La dérive des coûts explique le regain de prudence des investisseurs. Ainsi, de même que le suédois Vattenfal a suspendu son projet de Norfolk Boreas aux Royaume Uni (1,4 GW) en juillet 2023, en novembre 2025 Shell a annoncé qu’il abandonnait deux projets en Ecosse. Shell et Sottish Power (filiale d’Iberdrola) étaient associés dans les projets de MarramWind et CampionWind.

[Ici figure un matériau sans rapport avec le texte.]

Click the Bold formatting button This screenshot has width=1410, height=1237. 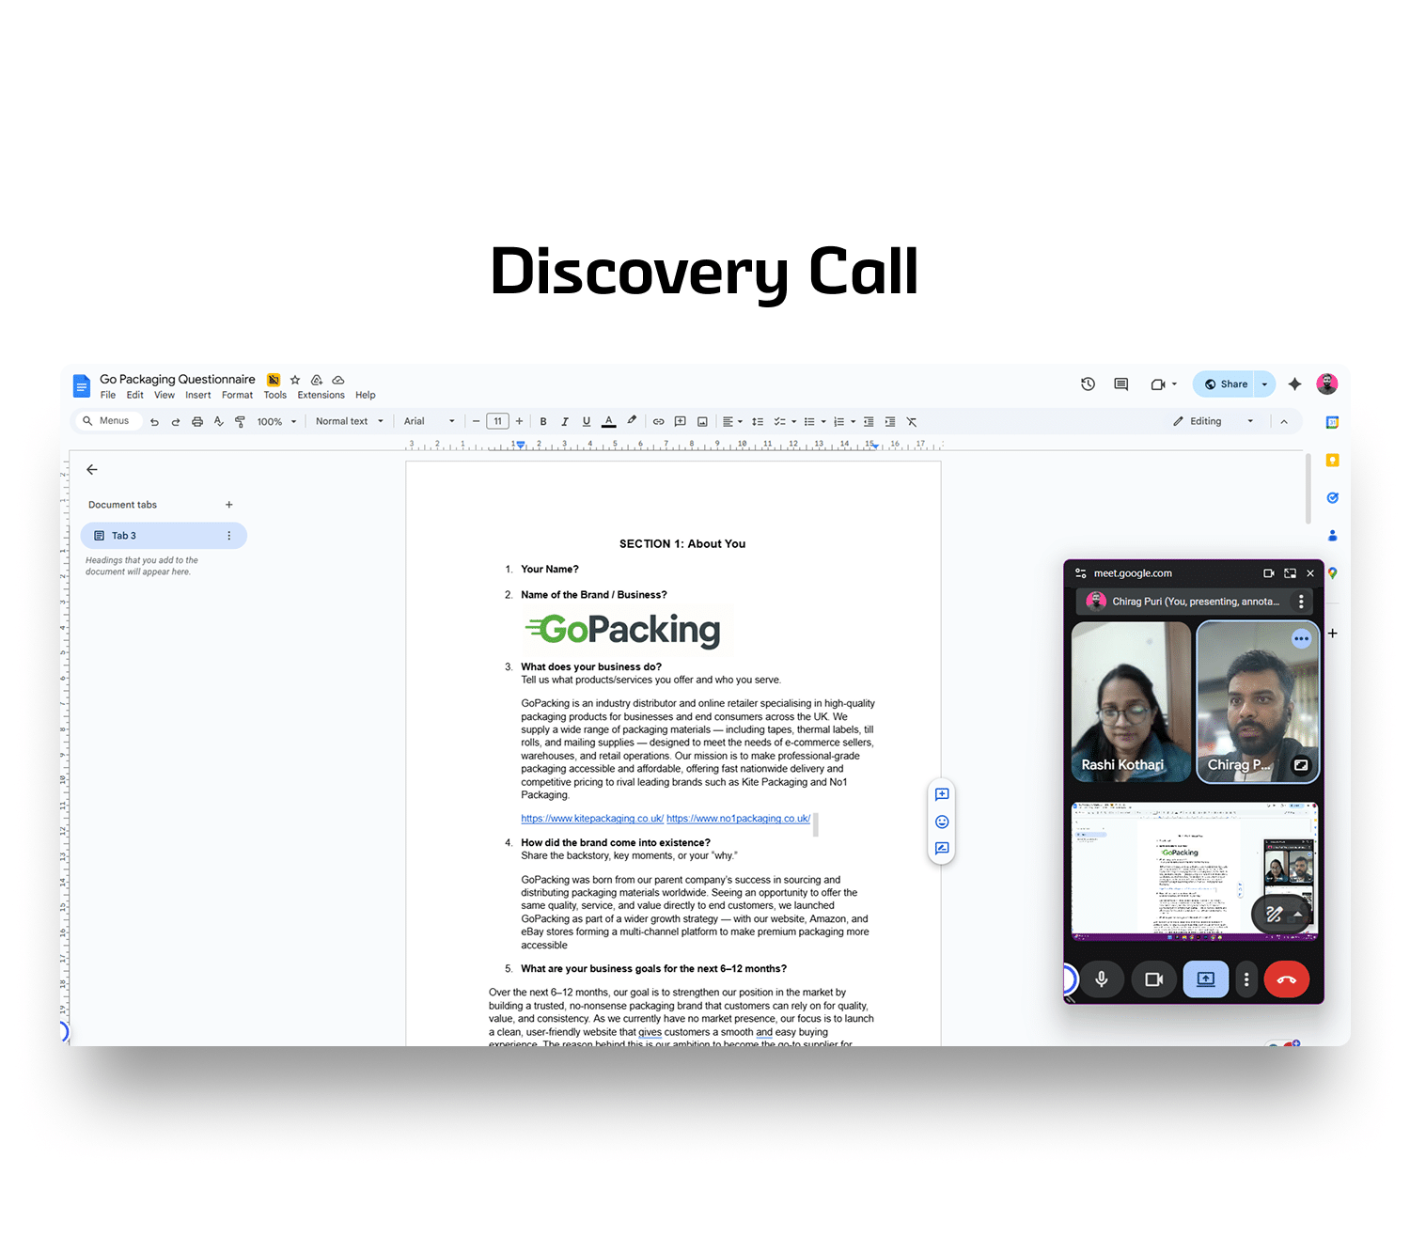543,422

Considérant la faible rentabilité escomptée de ces investissements, Shell a cédé sa participation de 50% dans le projet MarramWind à ScottishPower, devenant en contrepartie l'unique propriétaire de CampionWind, projet dont il a aussitôt annoncé l’abandon, préférant se recentrer sur les hydrocarbures.

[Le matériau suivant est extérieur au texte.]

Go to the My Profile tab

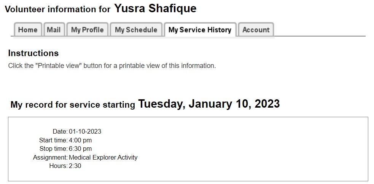[x=87, y=30]
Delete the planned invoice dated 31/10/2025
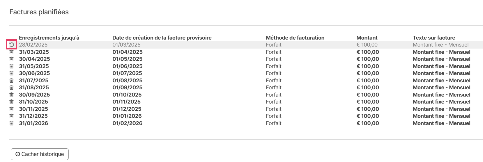483x162 pixels. click(x=12, y=102)
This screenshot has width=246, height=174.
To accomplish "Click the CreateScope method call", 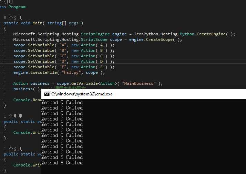I will (158, 39).
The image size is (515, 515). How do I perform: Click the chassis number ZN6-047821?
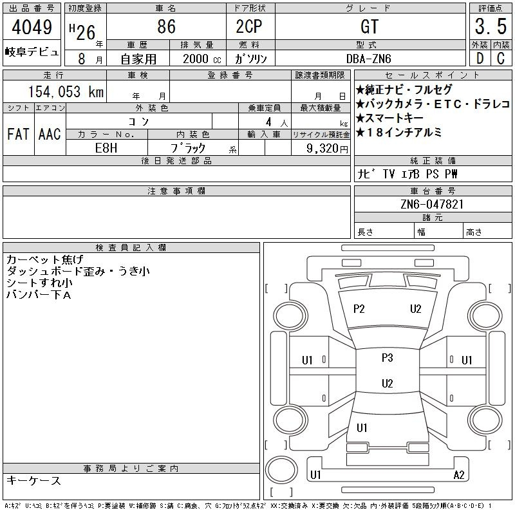point(433,204)
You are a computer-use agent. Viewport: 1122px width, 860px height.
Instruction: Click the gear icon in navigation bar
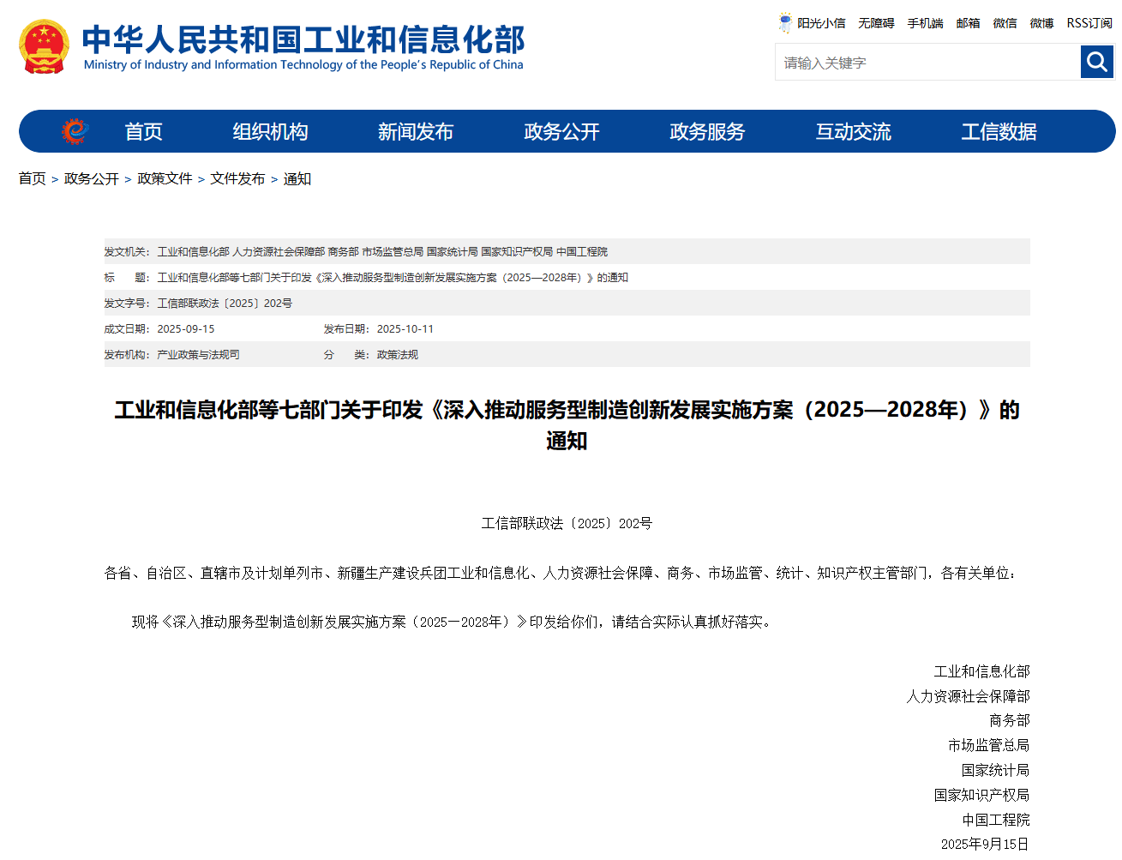[x=75, y=131]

La rentabilité de l’électricité d’origine éolienne

Le principal inconvénient financier des éoliennes est qu’elles ne sont pas pilotables. Tout comme les panneaux photovoltaïques, elles fournissent de l’électricité au gré de la météo et des saisons, rendant les revenus tirés de la vente très aléatoires. Il est possible que le vent souffle surtout la nuit, alors que la demande est faible. Le prix de marché qui en résulte est alors très bas, voire négatif. Et aux heures de pointe (sous nos latitudes l’hiver en fin de journée), le vent peut manquer à l’appel, privant ainsi les propriétaires d’éoliennes de revenus substantiels. Pour réduire ces risques, les investisseurs vont faire du lobbying pour obtenir des aides publiques ou, à défaut, signent des contrats avec de gros acheteurs. Mais c’est un transfert de risques pour lequel il n’est pas facile de trouver une partie intéressée. En effet, quand de gros consommateurs d’énergie cherchent à signer des contrats d’achat d’électricité, couramment appelés PPA (Power Purchase Agreement), c’est pour sécuriser leur approvisionnement. Il n’est donc pas surprenant que les aléas qui affectent la production d’électricité à partir du vent soient dissuasifs pour ces consommateurs. En l’absence de subvention, il y a donc de grandes chances que les investisseurs dans des fermes éoliennes soient obligés d’en passer par les marchés de gros pour écouler leur production, donc hors de la sécurité qu’apporte le PPA. Les Contrats pour Différence signés avec l’Etat permettent de réduire l’amplitude des risques affectant les revenus puisque l’entreprise encaisse le prix de marché plus une compensation si ce prix passe en dessous d’un seuil fixé à l’avance, ou moins un remboursement quand le prix de marché passe au-dessus d’un second seuil prédéfini. L’argent public sert donc d’assurance contre les aléas du marché. 

Et en France ?

Le projet de troisième Programmation Pluriannuelle de l’Energie (PPE3) soumis à consultation en mars 2025 prévoit de faire passer les capacités installées d’éoliennes en mer de 0,84GW en 2023 à 18 GW en 2035. La production annuelle attendue passerait ainsi de 1,9TWh à environ 71TWh (ce qui, notons-le au passage, présuppose une nette amélioration du facteur de charge). Au vu des expériences danoise et écossaise évoquées précédemment, pour atteindre ces objectifs il faudra convaincre les investisseurs par de fortes subventions directes ou des mécanismes du type contrat pour différence, ce qui laisse augurer des hausses substantielles des prix de l’électricité.

Pour l’heure, la PPE3 n’a pas fait l’objet d’un décret d’application. Le ministre à qui incombera cette responsabilité se posera peut-être la question de l’utilité d’insérer ces moulins à vent dont le coût est exorbitant dans un bouquet électrique où la production bas carbone atteint déjà 95%.